Page:
## START

Hi everyone. Im studying basic physics for my anaesthesia primary exams and came across the subject of work. I am however finding some difficulty grasping the concept of work done against gravity. The example given in my literature for work done against gravity is the following: lifting an apple of 102grams 1m vertically will require 1joule of energy. here it is explained that because the apple exerts a downward force of 1N (0.102kg x 9.8m/s) that an equally opposite force of 1N will need to be exerted upwards to move the object against gravity. But, if 1N is exerted in an upward direction, the apple will remain still in your hand because the net forces acting on the apple are zero. So in order to move the apple against gravity, a force of greater than 1N will have to be exerted by your hand. An example would be using a force of 1.5N over a distance of 1m which would effectively yield a force of 0.5N acting upwards and if this example is used, the work done to move the apple would be 0.5N x 1m = 05J If a higher upward acting force was used, then the resulting work done to move the object 1m would be even higher So, the work done to move a fixed mass object 1m against gravity can vary depending on the net force acting on the object? Is my logic flawed and if yes, where?
Do not mix together acceleration and velocity!! Balance of forces (i.e, net force equalling zero!) means zero acceleration. But you can perfectly well have zero acceleration and a non-zero, constant velocity. Besides, when we think of work done BY a force, we are interested in finding that particular force's contribution to the total work done. Therefore, it is wrong to use the "net force" in order to calculate a particular force's work contribution.

## END

Given material:

## START

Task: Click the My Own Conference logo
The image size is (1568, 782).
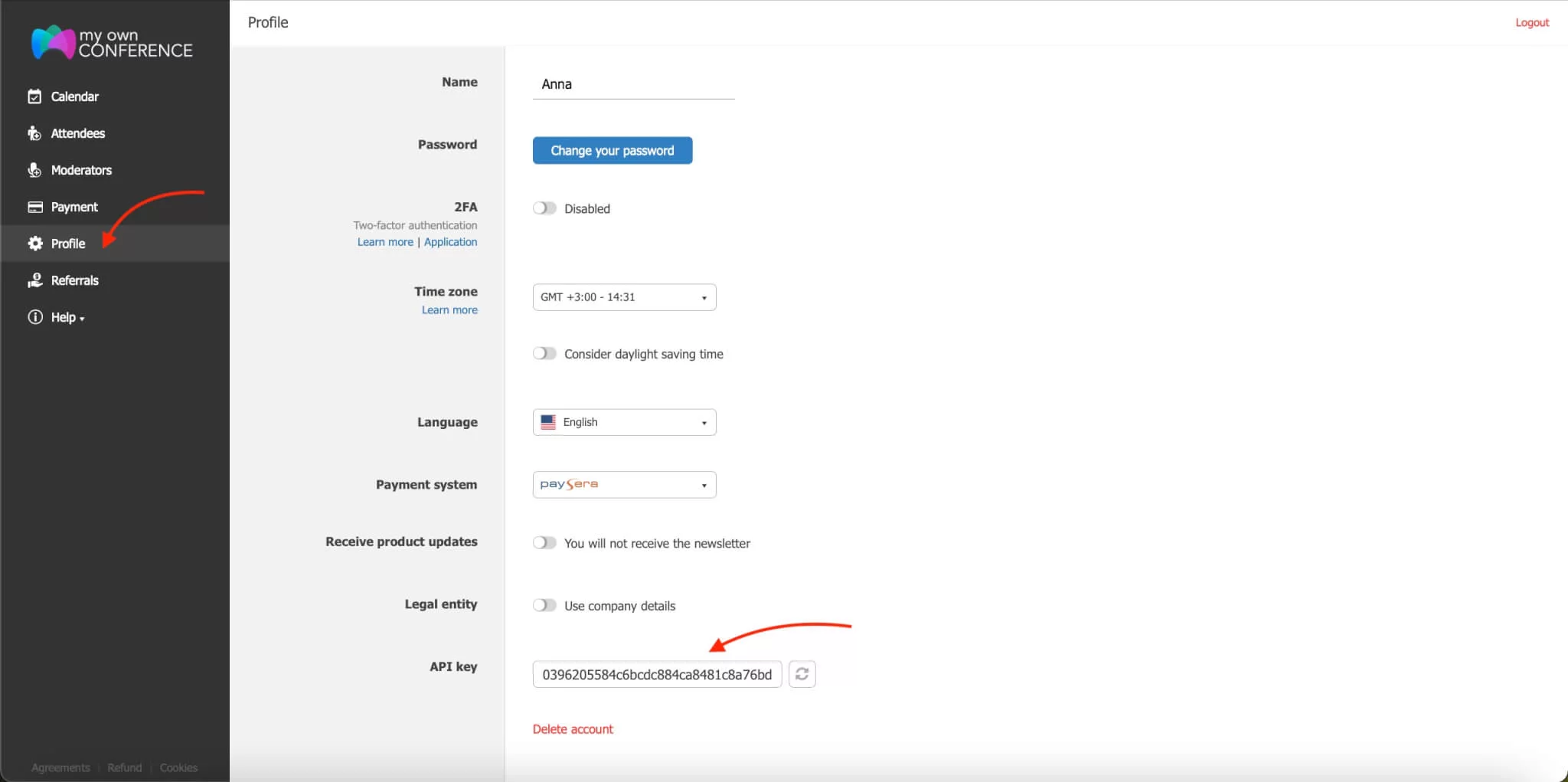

## END

Stated problem:
Repeat word for word the passage of the thread on work against gravity that begins at the words "Do not mix together" and stops after "force's work contribution.".

Response to the task:
Do not mix together acceleration and velocity!! Balance of forces (i.e, net force equalling zero!) means zero acceleration. But you can perfectly well have zero acceleration and a non-zero, constant velocity. Besides, when we think of work done BY a force, we are interested in finding that particular force's contribution to the total work done. Therefore, it is wrong to use the "net force" in order to calculate a particular force's work contribution.